> EXTRAIT CHOISI

- - - - -

Ce porno a un scénar très étoffé

C'est l'histoire du deuil d'une relation, de la fin d'un amour et de la souffrance de la rupture. C'est mon premier film de Gaspar Noé et j'avoue qu'on a à voir des images belles et inhabituelles. C'est lent et lancinant, ça donne une dimension très mélancolique à ce film.
Murphy, le personnage principal, y est proprement pathétique ; torturé par les remords des évènements qui ont conduit à sa fin douloureuse l'histoire d'amour qu'il partageait avec Electra. Les images qu'il nous est donné de voir subliment les émotions par lesquelles passent ces personnages.


Murphy est étudiant en cinéma, Electra en art, tous les deux s'aiment et sont sur la même longueur d'onde pour le meilleur et le pire. Love retrace l'histoire de leur relation et entre dans toute leur intimité pour dresser le portrait le plus fidèle possible d'un amour tumultueux. Un jour, ils invitent leur nouvelle voisine Omi à les rejoindre dans leurs ébats pour satisfaire leurs fantasmes ; plus tard Murphy ira la voir sans Electra et elle en tombera enceinte, pas de bol elle est contre l'avortement. Cette paternité extra-conjugale est l'énième coup qui mettra définitivement fin à ce couple.


Murphy se réveille à côté d'une femme avec qui il ne partage rien si ce n'est un fils. Il tourne en rond dans son appartement et dans sa tête, il rumine les images d'un bonheur passé, il est au fond du trou.

- - - - -

> DONNÉES FOURNIES
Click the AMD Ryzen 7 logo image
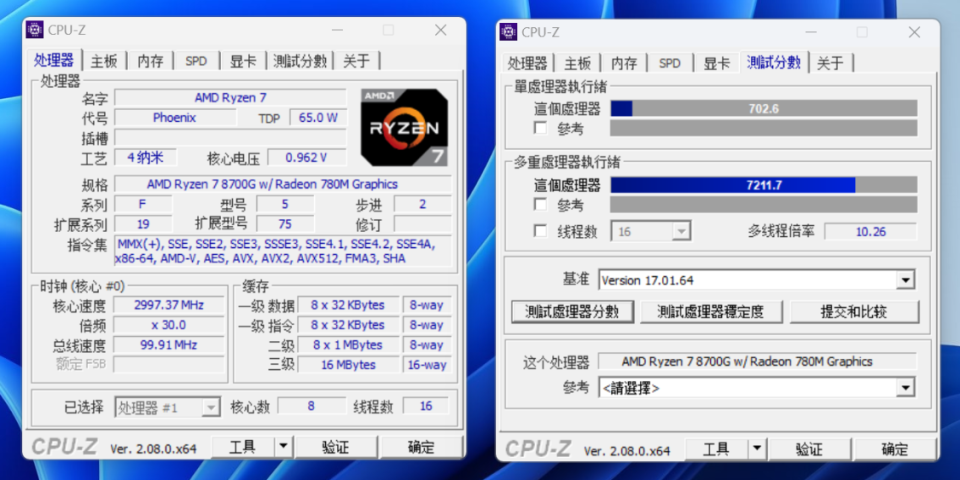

- - - - -

> À FAIRE
Recopiez la critique du film en commençant à « Ce porno a un » et en allant jusqu'à « mélancolique à ce film. », et substituez « nostalgique » à « mélancolique ». Le listing n'est d'aucune utilité ici.

> RÉPONSE
Ce porno a un scénar très étoffé

C'est l'histoire du deuil d'une relation, de la fin d'un amour et de la souffrance de la rupture. C'est mon premier film de Gaspar Noé et j'avoue qu'on a à voir des images belles et inhabituelles. C'est lent et lancinant, ça donne une dimension très nostalgique à ce film.